Install and deploy Hadoop single node

Every major industry is implementing Apache Hadoop as the standard framework for big data processing and storage. Hadoop is designed to be deployed across a network of hundreds or even thousands of dedicated servers. All these machines work together to deal with large volumes and huge data sets

See more : Overview of Hadoop

Hadoop is powerful and useful only when installed and exploited on multiple nodes, but for beginners, Hadoop Single node is a great start to get acquainted with hadoop. In this article, I will guide you to deploy Hadoop on 1 node (Hadoop Single node).

Conditions before installation

Your device must have jdk (version 8, 11 or 15 is fine, note that if you use hadoop 3.1.4, you can use jdk8, but if you use hadoop 3.2.2 or higher, use Java 11 or higher), if If not, you can install it with the following command:

sudo apt-get install openjdk-11-jdk -y

Your computer has SSH client and SSH server.
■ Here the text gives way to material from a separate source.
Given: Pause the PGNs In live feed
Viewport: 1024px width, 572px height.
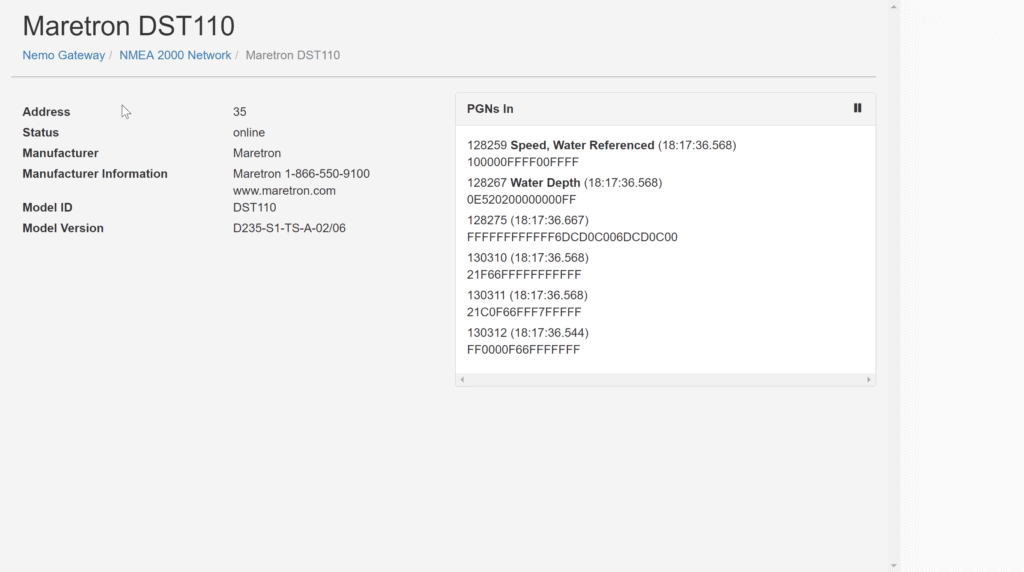Looking at the screenshot, I should (x=857, y=108).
If you don’t have it, you can install it with the following command:

sudo apt-get install openssh-server openssh-client -y

Set up User for Hadoop

Generate an SSH key pair and determine where it will be stored:

ssh-keygen -t rsa -P '' -f ~/.ssh/id_rsa

The system will proceed to create and save the SSH key pair:

Using cat command to save public key to authorized_keys in SSH directory:

cat ~/.ssh/id_rsa.pub >> ~/.ssh/authorized_keys

Delegate user permissions with the chmod command :

chmod 0600 ~/.ssh/authorized_keys

Verify everything is set up correctly by ssh to localhost:

ssh localhost

Download and Install Hadoop on Ubuntu

Download a version of Hadoop from the official Hadoop distribution site at: https://hadoop.apache.org/releases.html

Click on the binary in Binary download

Now put the compressed file you just downloaded anywhere and extract it with the command:

tar xvzf hadoop-3.2.2.tar.gz

Configuring and Deploying Hadoop Single Node (Pseudo-Distributed Mode)

To configure Hadoop for pseudo-distributed mode, we will edit the Hadoop configuration files in the etc/hadoop path and in the environment configuration file including the following files:

.bashrc
hadoop-env.sh
core-site.xml
hdfs-site.xml
mapred-site.xml
yarn-site.xml

Note: In the installation below, my Hadoop is placed in the folder /opt/myapp, you can put Hadoop anywhere, it doesn’t have to be the same as me.

Configure Hadoop environment variables (file .bashrc)

Open file .bashrc with nano :

sudo nano ~/.bashrc

Define Hadoop enviroment by adding some variable below at end of the file (edit your hadoop home path match your hadoop path):

#Hadoop Related Options 
JAVA_HOME=/usr/lib/jvm/java-11-openjdk-amd64 
export HADOOP_HOME=/opt/myapp/hadoop-3.2.2 
export HADOOP_INSTALL=$HADOOP_HOME
export HADOOP_MAPRED_HOME=$HADOOP_HOME 
export HADOOP_COMMON_HOME=$HADOOP_HOME
export HADOOP_HDFS_HOME=$HADOOP_HOME 
export HADOOP_YARN_HOME=$HADOOP_HOME
export HADOOP_COMMON_LIB_NATIVE_DIR=$HADOOP_HOME/lib/native
export PATH=$PATH:$HADOOP_HOME/sbin:$HADOOP_HOME/bin
export HADOOP_OPTS="-Djava.library.path=$HADOOP_HOME/lib/native" 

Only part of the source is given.